§ Records for this task
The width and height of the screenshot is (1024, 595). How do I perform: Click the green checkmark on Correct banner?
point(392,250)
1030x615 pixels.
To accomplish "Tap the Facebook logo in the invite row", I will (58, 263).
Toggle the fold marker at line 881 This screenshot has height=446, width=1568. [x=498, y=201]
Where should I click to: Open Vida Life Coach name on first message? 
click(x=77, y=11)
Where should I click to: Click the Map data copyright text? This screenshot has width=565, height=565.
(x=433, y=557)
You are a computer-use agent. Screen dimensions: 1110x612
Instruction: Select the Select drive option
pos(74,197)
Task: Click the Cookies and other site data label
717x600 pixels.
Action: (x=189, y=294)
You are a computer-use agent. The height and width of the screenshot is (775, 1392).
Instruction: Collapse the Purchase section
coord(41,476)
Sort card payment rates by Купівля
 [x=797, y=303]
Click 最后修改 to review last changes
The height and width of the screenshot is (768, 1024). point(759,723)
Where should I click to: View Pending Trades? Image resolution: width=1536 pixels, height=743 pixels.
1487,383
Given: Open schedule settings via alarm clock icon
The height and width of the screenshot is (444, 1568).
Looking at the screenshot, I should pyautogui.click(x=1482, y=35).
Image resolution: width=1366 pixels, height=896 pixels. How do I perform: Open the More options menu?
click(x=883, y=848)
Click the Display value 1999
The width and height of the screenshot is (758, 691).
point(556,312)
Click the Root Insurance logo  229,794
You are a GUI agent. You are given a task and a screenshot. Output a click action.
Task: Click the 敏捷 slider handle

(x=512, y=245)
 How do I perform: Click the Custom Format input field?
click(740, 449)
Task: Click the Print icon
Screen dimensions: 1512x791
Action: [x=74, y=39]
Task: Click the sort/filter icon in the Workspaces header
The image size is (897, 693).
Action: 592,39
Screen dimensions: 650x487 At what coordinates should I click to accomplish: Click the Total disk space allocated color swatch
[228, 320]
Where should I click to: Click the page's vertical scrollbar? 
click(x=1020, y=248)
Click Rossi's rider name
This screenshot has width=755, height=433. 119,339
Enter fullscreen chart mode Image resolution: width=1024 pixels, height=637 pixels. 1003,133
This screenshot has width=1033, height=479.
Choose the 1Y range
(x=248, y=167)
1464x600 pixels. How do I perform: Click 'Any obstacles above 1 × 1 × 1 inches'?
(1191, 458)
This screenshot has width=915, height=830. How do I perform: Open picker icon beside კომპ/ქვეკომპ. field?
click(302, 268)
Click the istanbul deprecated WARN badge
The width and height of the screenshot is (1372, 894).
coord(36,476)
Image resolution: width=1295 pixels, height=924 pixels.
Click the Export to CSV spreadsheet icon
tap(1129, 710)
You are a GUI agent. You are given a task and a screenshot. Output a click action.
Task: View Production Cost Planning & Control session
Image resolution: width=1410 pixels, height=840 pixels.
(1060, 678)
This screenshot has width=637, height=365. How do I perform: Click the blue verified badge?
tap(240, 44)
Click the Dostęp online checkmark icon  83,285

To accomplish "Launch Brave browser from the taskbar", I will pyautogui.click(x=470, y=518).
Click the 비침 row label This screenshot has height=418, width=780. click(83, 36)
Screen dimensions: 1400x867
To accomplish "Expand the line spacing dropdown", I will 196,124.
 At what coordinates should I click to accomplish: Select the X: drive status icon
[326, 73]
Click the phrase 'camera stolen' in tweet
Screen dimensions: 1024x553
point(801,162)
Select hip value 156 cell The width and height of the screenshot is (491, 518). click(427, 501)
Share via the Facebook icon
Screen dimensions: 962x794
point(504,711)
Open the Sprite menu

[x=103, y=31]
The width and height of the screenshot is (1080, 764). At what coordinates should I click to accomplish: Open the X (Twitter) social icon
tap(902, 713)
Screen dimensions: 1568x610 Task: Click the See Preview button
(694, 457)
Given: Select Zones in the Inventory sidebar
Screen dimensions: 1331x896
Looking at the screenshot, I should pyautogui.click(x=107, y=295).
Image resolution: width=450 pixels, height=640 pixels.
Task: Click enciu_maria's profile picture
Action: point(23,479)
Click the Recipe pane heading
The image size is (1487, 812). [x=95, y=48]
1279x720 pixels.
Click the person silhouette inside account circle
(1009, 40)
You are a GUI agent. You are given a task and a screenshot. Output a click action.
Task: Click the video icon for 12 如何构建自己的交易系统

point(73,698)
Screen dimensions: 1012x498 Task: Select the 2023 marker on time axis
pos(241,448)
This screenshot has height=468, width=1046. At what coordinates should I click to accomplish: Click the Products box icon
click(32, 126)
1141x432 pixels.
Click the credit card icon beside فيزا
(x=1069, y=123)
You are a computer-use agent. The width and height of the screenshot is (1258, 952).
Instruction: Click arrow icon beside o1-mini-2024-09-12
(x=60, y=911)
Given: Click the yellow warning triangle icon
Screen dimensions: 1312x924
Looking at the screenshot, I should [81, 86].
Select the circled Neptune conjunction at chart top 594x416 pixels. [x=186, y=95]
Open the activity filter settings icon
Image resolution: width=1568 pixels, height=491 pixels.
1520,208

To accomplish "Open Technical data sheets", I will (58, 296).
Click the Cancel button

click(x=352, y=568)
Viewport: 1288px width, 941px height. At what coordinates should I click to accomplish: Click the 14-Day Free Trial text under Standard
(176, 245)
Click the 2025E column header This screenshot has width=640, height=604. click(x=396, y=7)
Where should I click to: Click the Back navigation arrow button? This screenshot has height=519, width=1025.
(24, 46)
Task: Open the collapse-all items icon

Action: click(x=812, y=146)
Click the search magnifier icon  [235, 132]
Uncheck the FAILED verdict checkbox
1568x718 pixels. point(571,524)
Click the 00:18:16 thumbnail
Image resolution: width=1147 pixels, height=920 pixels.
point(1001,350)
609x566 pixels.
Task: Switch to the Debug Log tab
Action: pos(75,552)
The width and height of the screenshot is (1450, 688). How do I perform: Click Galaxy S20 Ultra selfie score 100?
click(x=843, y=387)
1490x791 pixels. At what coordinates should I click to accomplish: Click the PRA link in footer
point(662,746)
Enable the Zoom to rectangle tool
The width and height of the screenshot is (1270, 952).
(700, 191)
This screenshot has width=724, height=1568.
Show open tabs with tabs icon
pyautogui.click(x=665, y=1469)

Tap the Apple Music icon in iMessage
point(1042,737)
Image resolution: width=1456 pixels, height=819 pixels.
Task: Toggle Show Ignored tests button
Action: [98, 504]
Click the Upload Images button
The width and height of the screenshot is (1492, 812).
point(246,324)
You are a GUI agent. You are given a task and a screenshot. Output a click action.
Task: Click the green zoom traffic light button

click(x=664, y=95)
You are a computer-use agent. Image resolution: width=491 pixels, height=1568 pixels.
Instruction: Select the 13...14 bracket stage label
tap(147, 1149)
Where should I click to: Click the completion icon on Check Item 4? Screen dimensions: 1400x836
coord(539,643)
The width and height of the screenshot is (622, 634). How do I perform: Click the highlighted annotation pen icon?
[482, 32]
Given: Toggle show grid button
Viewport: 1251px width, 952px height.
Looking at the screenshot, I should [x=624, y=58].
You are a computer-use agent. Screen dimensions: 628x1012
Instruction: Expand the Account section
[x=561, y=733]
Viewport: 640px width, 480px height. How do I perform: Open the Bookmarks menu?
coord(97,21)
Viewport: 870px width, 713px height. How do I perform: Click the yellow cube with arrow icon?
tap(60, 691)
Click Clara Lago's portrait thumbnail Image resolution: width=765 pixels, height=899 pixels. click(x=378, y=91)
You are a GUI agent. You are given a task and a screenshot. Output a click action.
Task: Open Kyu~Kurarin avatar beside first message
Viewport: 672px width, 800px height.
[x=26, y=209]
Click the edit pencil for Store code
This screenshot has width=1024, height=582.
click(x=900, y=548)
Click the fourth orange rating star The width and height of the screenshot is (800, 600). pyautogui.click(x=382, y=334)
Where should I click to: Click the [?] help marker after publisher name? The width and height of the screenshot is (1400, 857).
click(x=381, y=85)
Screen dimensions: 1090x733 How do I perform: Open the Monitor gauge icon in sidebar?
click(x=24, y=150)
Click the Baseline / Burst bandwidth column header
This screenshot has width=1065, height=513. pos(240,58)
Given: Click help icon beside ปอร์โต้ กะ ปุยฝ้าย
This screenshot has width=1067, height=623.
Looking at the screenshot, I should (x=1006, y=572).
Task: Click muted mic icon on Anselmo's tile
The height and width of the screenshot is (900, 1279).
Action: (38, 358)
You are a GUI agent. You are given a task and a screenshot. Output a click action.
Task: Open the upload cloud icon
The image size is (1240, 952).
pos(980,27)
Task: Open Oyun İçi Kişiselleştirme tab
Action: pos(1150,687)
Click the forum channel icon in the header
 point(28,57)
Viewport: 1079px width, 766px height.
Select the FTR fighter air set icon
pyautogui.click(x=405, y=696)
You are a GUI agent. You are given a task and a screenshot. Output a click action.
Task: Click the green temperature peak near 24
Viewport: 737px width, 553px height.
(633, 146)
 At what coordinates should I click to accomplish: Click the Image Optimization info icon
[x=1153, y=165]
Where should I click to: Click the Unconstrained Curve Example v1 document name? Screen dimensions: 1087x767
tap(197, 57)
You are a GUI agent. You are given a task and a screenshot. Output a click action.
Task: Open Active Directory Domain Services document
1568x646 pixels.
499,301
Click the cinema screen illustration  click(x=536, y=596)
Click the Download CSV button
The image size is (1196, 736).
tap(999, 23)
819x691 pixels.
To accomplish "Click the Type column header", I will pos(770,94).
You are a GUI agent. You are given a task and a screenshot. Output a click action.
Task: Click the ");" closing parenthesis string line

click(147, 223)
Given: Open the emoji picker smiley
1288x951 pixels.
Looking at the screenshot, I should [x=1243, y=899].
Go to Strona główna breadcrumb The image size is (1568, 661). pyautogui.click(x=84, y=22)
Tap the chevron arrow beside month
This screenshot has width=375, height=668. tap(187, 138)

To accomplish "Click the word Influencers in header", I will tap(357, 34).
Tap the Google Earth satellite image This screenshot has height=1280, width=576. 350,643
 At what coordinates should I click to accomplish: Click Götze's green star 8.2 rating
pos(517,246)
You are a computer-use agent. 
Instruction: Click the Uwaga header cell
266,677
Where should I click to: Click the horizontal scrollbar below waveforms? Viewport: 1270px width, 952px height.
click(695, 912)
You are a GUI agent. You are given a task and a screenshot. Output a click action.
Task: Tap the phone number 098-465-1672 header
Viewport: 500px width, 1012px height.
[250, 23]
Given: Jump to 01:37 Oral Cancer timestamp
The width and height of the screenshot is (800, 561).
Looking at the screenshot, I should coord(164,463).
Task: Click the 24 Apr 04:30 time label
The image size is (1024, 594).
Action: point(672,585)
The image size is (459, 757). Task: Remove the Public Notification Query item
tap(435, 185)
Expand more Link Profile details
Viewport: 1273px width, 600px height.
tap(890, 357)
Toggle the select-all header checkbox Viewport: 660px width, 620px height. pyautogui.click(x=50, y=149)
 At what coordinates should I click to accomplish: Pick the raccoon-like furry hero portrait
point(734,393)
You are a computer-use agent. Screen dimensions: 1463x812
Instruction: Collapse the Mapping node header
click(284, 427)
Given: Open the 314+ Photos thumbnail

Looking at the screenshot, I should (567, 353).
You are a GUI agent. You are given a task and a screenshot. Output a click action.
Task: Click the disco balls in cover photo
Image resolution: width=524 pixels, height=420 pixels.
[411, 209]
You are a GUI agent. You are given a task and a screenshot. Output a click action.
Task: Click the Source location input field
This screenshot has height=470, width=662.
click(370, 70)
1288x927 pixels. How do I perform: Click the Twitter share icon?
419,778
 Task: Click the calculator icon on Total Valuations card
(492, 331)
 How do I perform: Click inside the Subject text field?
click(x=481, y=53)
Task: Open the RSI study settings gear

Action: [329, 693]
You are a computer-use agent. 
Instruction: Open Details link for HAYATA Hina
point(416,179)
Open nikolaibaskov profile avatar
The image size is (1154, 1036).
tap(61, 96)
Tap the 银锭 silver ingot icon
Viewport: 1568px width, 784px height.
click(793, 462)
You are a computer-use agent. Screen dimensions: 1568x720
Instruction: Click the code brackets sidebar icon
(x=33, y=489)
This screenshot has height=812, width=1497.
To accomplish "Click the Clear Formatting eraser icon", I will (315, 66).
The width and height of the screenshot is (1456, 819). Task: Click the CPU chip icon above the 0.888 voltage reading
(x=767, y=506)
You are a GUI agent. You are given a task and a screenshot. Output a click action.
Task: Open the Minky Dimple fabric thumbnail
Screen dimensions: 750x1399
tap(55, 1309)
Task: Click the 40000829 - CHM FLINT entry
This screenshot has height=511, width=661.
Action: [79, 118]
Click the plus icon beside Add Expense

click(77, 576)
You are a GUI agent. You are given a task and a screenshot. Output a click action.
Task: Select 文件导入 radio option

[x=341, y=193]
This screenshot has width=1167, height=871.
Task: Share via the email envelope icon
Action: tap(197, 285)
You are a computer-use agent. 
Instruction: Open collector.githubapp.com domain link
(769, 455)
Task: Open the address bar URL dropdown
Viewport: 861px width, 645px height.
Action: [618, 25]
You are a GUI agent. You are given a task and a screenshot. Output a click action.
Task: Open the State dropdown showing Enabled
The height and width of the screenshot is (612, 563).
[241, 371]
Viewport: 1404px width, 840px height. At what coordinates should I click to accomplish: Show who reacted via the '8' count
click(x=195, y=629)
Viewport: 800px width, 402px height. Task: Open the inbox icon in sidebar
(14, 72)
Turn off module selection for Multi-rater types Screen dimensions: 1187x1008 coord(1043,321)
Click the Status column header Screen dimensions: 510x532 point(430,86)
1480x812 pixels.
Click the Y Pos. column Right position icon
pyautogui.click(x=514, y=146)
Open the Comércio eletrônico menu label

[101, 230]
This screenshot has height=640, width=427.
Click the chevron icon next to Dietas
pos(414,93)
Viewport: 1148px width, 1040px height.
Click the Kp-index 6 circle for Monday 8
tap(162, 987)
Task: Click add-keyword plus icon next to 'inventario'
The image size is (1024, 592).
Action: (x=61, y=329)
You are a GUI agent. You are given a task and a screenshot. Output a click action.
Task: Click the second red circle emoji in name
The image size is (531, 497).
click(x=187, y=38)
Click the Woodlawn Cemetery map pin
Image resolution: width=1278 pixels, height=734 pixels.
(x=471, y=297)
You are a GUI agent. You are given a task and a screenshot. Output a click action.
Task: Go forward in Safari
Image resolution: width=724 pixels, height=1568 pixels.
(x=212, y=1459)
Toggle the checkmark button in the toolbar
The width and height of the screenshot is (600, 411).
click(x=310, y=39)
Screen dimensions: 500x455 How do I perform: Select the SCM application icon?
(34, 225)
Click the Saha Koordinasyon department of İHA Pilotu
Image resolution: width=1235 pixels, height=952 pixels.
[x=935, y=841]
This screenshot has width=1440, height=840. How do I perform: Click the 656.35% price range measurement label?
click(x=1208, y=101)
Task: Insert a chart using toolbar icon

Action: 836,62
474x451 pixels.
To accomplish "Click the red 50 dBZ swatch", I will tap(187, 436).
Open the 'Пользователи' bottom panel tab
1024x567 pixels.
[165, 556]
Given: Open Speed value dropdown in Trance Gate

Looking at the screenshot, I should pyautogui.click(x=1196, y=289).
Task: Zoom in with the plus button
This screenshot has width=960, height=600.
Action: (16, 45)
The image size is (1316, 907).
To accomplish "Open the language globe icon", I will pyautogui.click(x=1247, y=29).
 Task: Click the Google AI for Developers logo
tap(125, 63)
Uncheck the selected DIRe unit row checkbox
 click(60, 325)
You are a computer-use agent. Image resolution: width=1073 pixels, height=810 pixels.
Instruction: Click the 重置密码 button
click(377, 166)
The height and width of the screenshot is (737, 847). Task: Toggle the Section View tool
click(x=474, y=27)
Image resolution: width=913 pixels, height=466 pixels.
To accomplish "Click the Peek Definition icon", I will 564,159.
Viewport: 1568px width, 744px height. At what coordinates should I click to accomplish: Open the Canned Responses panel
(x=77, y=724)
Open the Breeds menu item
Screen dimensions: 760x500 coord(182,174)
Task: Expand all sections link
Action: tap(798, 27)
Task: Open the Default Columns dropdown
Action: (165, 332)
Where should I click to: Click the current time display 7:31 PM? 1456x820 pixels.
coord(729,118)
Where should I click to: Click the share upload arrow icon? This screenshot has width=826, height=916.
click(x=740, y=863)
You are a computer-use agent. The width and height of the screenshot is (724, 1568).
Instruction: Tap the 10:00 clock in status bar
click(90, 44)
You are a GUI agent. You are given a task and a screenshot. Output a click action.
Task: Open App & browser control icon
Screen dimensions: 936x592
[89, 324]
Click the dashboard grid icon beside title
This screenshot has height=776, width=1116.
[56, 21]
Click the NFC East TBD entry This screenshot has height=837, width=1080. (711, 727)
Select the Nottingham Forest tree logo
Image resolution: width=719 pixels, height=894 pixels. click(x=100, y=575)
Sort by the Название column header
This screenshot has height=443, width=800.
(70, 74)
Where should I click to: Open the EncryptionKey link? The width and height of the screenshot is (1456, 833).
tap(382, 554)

§ Your goal
Rewrite the listing lines from the line holding "This screenshot has height=640, width=427." through the line holding "click(60, 325)", inclusive, with "Safari" changed to "Firefox" and nothing else altered.

§ Written response
This screenshot has height=640, width=427.
Click the chevron icon next to Dietas
pos(414,93)
Viewport: 1148px width, 1040px height.
Click the Kp-index 6 circle for Monday 8
tap(162, 987)
Task: Click add-keyword plus icon next to 'inventario'
The image size is (1024, 592).
Action: (x=61, y=329)
You are a GUI agent. You are given a task and a screenshot. Output a click action.
Task: Click the second red circle emoji in name
The image size is (531, 497).
click(x=187, y=38)
Click the Woodlawn Cemetery map pin
Image resolution: width=1278 pixels, height=734 pixels.
(x=471, y=297)
You are a GUI agent. You are given a task and a screenshot. Output a click action.
Task: Go forward in Firefox
Image resolution: width=724 pixels, height=1568 pixels.
(x=212, y=1459)
Toggle the checkmark button in the toolbar
The width and height of the screenshot is (600, 411).
click(x=310, y=39)
Screen dimensions: 500x455 How do I perform: Select the SCM application icon?
(34, 225)
Click the Saha Koordinasyon department of İHA Pilotu
Image resolution: width=1235 pixels, height=952 pixels.
[x=935, y=841]
This screenshot has width=1440, height=840. How do I perform: Click the 656.35% price range measurement label?
click(x=1208, y=101)
Task: Insert a chart using toolbar icon

Action: 836,62
474x451 pixels.
To accomplish "Click the red 50 dBZ swatch", I will tap(187, 436).
Open the 'Пользователи' bottom panel tab
1024x567 pixels.
[165, 556]
Given: Open Speed value dropdown in Trance Gate

Looking at the screenshot, I should pyautogui.click(x=1196, y=289).
Task: Zoom in with the plus button
This screenshot has width=960, height=600.
Action: (16, 45)
The image size is (1316, 907).
To accomplish "Open the language globe icon", I will pyautogui.click(x=1247, y=29).
 Task: Click the Google AI for Developers logo
tap(125, 63)
Uncheck the selected DIRe unit row checkbox
 click(60, 325)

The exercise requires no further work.